▸ **AIM OF THE TASK**: A single number is the whole answer: the count of lines in these entries that hold "tick".
§ §
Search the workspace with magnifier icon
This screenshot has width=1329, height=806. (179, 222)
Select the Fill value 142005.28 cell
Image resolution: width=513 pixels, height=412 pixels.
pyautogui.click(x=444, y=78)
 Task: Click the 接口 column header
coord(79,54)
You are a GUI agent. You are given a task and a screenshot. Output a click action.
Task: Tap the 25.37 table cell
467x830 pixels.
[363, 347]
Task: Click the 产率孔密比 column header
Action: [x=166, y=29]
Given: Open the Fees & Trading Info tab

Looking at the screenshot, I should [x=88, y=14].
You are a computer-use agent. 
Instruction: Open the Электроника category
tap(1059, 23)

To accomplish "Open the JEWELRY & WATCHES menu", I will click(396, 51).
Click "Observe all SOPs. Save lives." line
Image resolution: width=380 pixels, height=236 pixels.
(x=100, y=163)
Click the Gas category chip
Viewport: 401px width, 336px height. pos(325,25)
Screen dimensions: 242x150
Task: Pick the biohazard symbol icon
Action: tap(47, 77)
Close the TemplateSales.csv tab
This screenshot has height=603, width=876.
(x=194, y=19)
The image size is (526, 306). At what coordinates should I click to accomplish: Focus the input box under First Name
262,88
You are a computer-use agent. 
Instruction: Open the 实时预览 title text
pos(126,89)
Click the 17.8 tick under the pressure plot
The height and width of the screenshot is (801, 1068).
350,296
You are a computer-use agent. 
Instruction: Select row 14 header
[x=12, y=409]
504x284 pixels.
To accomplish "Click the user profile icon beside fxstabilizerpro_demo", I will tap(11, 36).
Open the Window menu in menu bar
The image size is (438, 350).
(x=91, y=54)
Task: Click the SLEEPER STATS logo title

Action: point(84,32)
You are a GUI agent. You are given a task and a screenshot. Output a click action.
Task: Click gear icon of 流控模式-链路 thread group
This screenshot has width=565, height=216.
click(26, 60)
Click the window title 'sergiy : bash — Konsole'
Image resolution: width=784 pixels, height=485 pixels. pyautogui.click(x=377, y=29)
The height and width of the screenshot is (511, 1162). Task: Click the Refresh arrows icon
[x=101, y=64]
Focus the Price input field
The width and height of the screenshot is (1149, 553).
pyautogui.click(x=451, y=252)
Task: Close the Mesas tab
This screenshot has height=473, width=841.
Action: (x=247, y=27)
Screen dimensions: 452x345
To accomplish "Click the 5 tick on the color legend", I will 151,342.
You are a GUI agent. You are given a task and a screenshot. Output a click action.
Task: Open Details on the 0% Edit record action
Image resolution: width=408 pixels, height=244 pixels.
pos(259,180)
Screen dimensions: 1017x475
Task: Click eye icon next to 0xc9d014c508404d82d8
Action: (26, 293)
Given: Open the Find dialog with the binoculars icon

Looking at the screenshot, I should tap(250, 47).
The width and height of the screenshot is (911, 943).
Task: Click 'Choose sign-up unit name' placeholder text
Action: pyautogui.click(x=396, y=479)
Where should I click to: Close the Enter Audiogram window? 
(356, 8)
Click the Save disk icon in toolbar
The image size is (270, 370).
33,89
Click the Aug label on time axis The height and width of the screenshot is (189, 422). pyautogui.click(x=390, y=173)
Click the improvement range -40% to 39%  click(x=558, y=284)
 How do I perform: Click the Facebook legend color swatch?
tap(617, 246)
§ §
▸ **RESULT**: 2